EXCERPTED RECORDS

— BEGIN —

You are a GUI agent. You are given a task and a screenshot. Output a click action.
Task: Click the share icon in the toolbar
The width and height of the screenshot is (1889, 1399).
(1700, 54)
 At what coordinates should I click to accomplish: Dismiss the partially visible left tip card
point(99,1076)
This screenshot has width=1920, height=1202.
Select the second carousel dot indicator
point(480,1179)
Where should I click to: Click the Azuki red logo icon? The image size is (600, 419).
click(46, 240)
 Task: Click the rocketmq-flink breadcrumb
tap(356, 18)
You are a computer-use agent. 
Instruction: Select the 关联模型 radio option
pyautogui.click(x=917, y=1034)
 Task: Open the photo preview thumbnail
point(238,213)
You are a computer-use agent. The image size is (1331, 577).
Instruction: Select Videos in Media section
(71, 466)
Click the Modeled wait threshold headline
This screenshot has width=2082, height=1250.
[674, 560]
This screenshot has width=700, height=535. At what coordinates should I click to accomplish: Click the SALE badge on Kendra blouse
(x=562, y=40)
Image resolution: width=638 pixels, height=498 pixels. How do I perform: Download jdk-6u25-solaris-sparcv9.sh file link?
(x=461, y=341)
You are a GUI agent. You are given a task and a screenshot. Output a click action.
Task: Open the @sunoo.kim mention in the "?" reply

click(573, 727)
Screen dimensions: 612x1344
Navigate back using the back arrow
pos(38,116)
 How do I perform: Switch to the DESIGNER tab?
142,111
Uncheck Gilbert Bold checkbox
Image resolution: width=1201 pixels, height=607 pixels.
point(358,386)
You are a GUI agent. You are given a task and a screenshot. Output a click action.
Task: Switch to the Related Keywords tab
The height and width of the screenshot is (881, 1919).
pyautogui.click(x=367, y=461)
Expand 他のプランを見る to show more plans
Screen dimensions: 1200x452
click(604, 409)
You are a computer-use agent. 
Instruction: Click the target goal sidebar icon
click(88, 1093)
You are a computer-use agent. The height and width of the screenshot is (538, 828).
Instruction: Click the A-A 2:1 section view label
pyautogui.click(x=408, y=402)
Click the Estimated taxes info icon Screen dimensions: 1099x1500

— END —

WHAT YOU HAVE TO DO
Copy these items word for word.

RESULT OF THIS EXERCISE
You are a GUI agent. You are given a task and a screenshot. Output a click action.
Task: Click the share icon in the toolbar
The width and height of the screenshot is (1889, 1399).
(1700, 54)
 At what coordinates should I click to accomplish: Dismiss the partially visible left tip card
point(99,1076)
This screenshot has width=1920, height=1202.
Select the second carousel dot indicator
point(480,1179)
Where should I click to: Click the Azuki red logo icon? The image size is (600, 419).
click(46, 240)
 Task: Click the rocketmq-flink breadcrumb
tap(356, 18)
You are a computer-use agent. 
Instruction: Select the 关联模型 radio option
pyautogui.click(x=917, y=1034)
 Task: Open the photo preview thumbnail
point(238,213)
You are a computer-use agent. The image size is (1331, 577).
Instruction: Select Videos in Media section
(71, 466)
Click the Modeled wait threshold headline
This screenshot has width=2082, height=1250.
[674, 560]
This screenshot has width=700, height=535. At what coordinates should I click to accomplish: Click the SALE badge on Kendra blouse
(x=562, y=40)
Image resolution: width=638 pixels, height=498 pixels. How do I perform: Download jdk-6u25-solaris-sparcv9.sh file link?
(x=461, y=341)
You are a GUI agent. You are given a task and a screenshot. Output a click action.
Task: Open the @sunoo.kim mention in the "?" reply

click(573, 727)
Screen dimensions: 612x1344
Navigate back using the back arrow
pos(38,116)
 How do I perform: Switch to the DESIGNER tab?
142,111
Uncheck Gilbert Bold checkbox
Image resolution: width=1201 pixels, height=607 pixels.
point(358,386)
You are a GUI agent. You are given a task and a screenshot. Output a click action.
Task: Switch to the Related Keywords tab
The height and width of the screenshot is (881, 1919).
pyautogui.click(x=367, y=461)
Expand 他のプランを見る to show more plans
Screen dimensions: 1200x452
click(604, 409)
You are a computer-use agent. 
Instruction: Click the target goal sidebar icon
click(88, 1093)
You are a computer-use agent. The height and width of the screenshot is (538, 828).
Instruction: Click the A-A 2:1 section view label
pyautogui.click(x=408, y=402)
Click the Estimated taxes info icon Screen dimensions: 1099x1500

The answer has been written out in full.